_Testo del documento:_

....

La scena si apre su un uomo, in piedi nella penombra, che aspetta un’importante telefonata. Lo vediamo da dietro una portafinestra che dà su quello che immaginiamo essere il giardino della sua villa, con accanto la moglie e uno dei suoi figli. Spalle curve, voce arrochita dal tabagismo e barba imbiancata dagli anni, lo sentiamo rivolgersi a sua figlia Clara, che non c’è. “Aspetto di sapere se sei viva o morta”, dice Vittorio Salvemini, costruttore barese e patriarca di una famiglia influente, parte di quella borghesia arrogante e spregiudicata che si è arricchita rapidamente grazie alla disinvoltura con cui coltiva le proprie relazioni sociali e politiche.

....

_Esercizio:_ Cita senza modifiche, dal brano sulla famiglia Salvemini, il passo che si apre con le parole contenenti "La scena si" e si chiude con "sociali e politiche.".

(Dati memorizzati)
....

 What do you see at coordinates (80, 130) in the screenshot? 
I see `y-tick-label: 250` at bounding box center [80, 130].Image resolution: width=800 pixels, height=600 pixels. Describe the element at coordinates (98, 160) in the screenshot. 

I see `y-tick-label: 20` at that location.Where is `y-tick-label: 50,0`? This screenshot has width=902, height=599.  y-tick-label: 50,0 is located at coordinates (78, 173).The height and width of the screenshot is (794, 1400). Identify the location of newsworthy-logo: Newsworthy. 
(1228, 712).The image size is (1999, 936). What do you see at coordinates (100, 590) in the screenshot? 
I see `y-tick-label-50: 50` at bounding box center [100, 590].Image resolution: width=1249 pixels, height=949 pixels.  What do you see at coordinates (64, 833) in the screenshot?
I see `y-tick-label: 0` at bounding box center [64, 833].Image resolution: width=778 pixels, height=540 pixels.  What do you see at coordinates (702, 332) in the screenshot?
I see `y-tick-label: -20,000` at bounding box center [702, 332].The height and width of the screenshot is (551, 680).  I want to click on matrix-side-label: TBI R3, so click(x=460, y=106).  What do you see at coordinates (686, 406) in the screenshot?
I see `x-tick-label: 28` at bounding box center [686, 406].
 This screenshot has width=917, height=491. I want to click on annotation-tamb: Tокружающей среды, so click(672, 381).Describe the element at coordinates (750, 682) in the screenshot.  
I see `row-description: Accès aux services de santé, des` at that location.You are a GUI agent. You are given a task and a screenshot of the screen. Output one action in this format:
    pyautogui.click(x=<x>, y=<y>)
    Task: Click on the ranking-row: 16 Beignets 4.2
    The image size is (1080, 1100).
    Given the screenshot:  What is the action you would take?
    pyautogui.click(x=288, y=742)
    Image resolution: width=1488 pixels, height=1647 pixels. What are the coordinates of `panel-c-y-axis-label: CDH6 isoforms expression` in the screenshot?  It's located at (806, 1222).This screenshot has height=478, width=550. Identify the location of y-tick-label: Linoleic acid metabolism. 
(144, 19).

....

_Risposta:_
La scena si apre su un uomo, in piedi nella penombra, che aspetta un’importante telefonata. Lo vediamo da dietro una portafinestra che dà su quello che immaginiamo essere il giardino della sua villa, con accanto la moglie e uno dei suoi figli. Spalle curve, voce arrochita dal tabagismo e barba imbiancata dagli anni, lo sentiamo rivolgersi a sua figlia Clara, che non c’è. “Aspetto di sapere se sei viva o morta”, dice Vittorio Salvemini, costruttore barese e patriarca di una famiglia influente, parte di quella borghesia arrogante e spregiudicata che si è arricchita rapidamente grazie alla disinvoltura con cui coltiva le proprie relazioni sociali e politiche.